● PROBLEM TO SOLVE
Omit the pictures and retype only the lines from the one containing "Given: Open the" through the end of the listing, both ends included.

● THE DATA
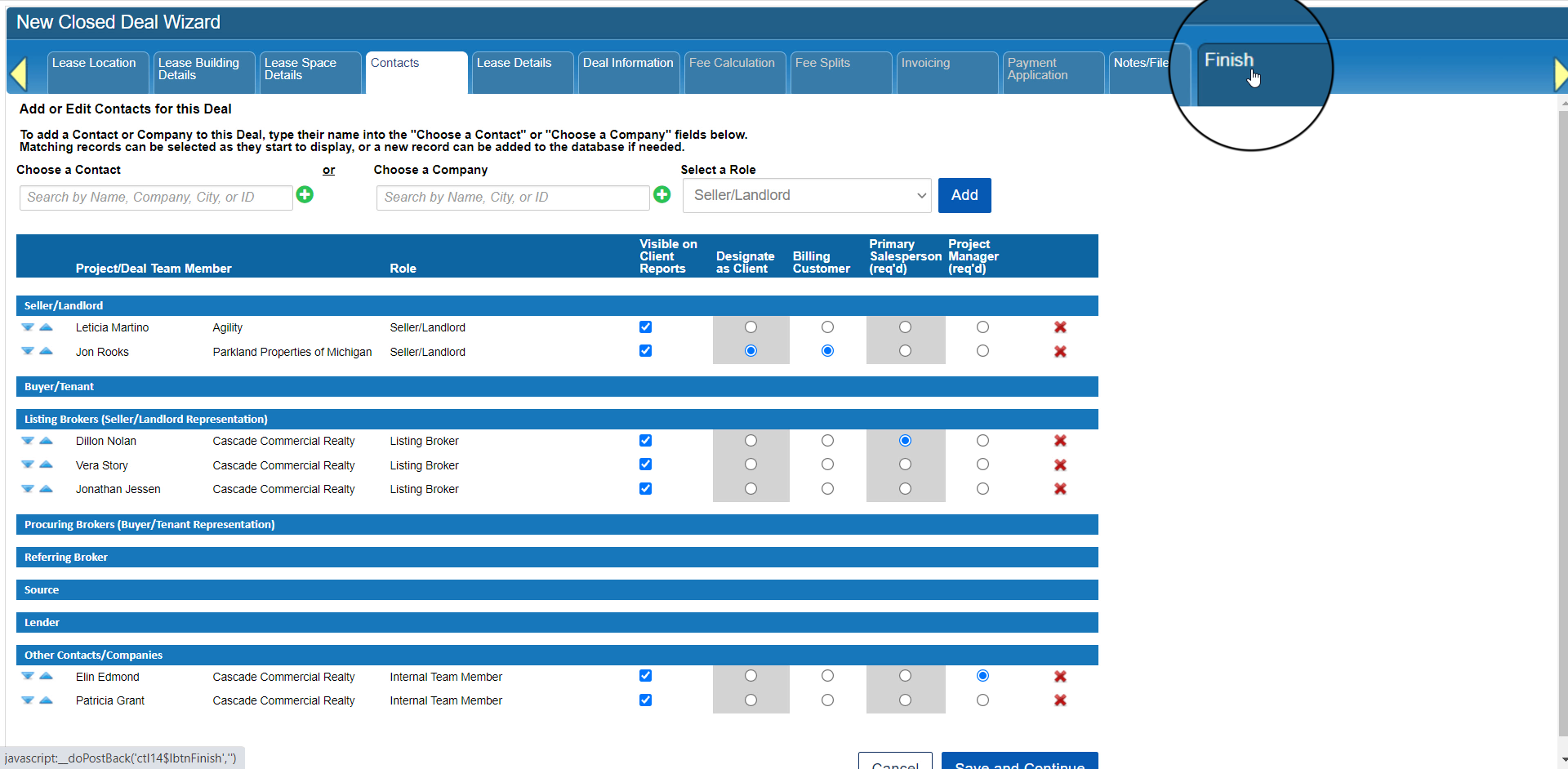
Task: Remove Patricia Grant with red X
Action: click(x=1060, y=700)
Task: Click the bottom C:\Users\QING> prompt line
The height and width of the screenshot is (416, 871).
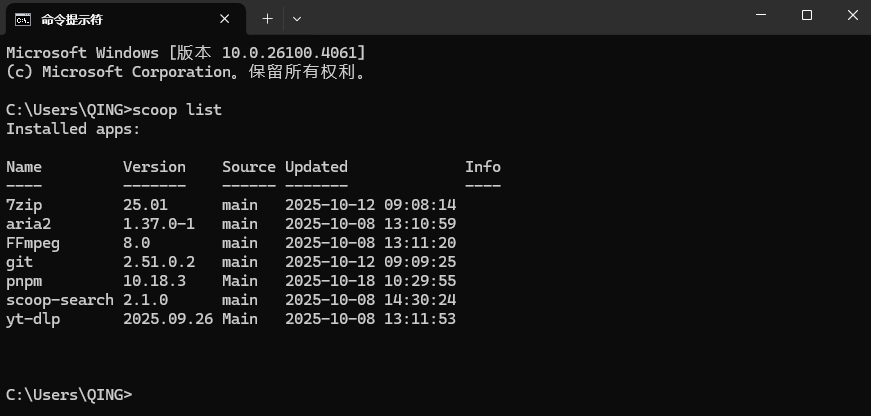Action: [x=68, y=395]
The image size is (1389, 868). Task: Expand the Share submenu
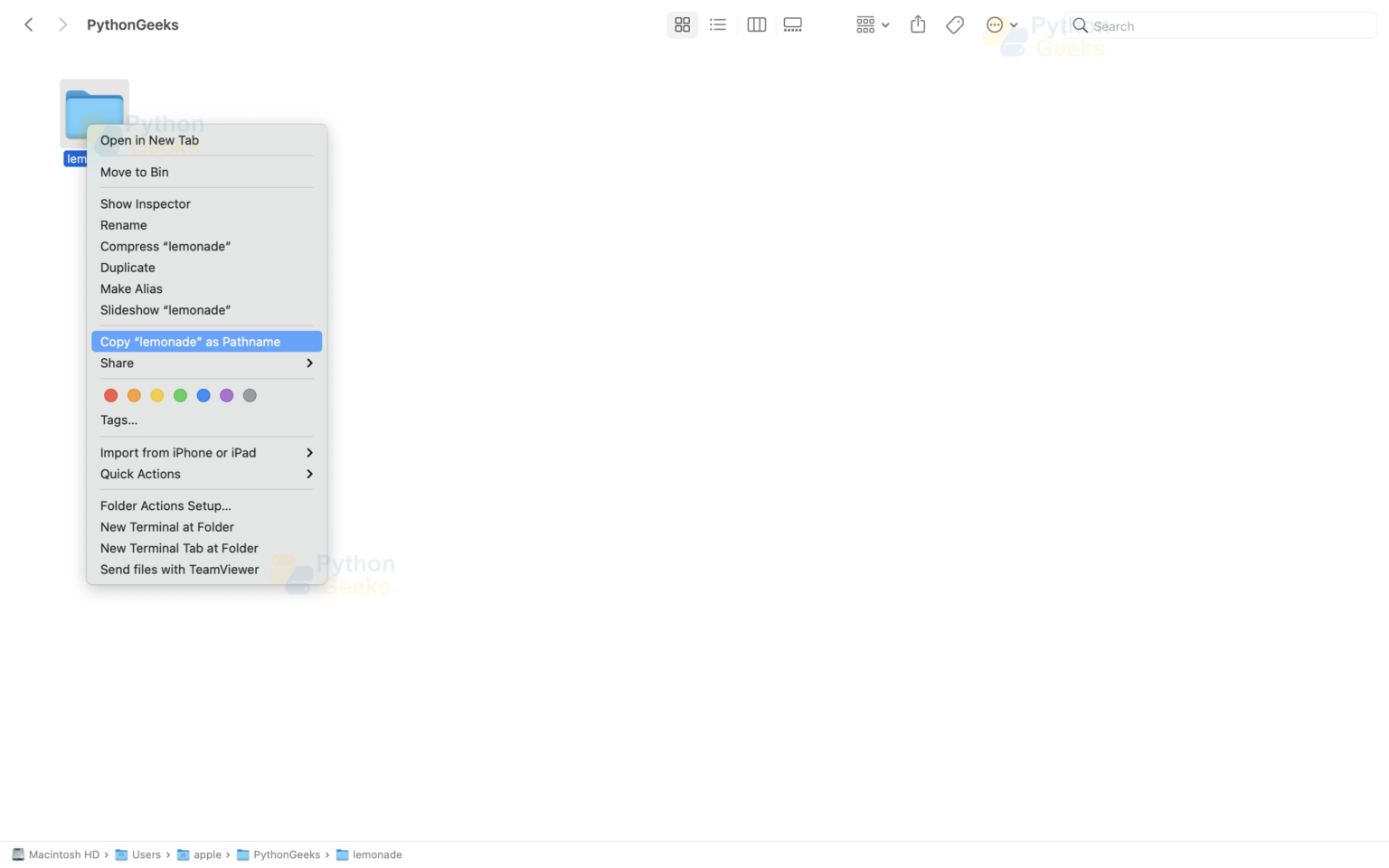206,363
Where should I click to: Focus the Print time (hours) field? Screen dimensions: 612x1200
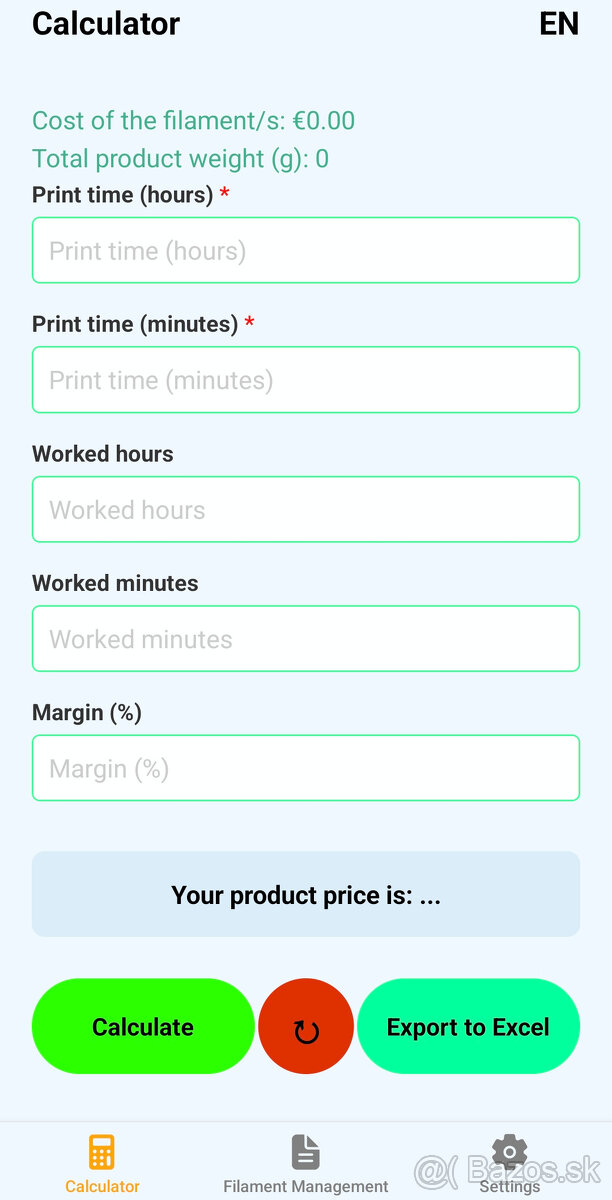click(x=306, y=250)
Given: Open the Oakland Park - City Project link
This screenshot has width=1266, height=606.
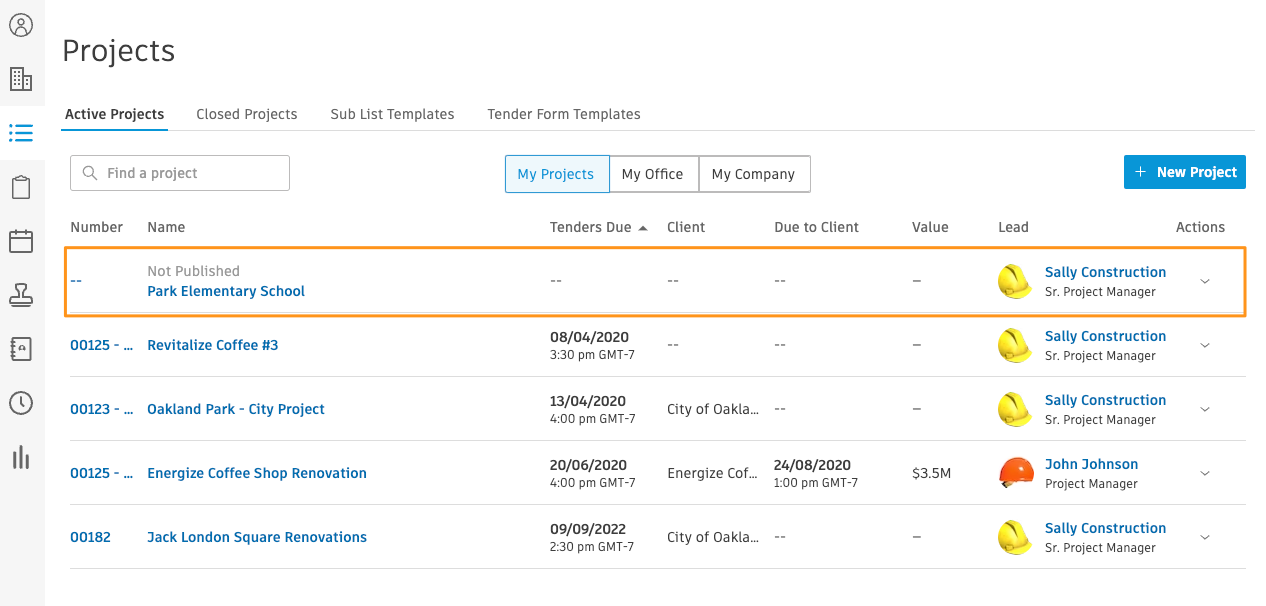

● ANSWER SECTION
Given: Open the Oakland Park - City Project link
This screenshot has width=1266, height=606.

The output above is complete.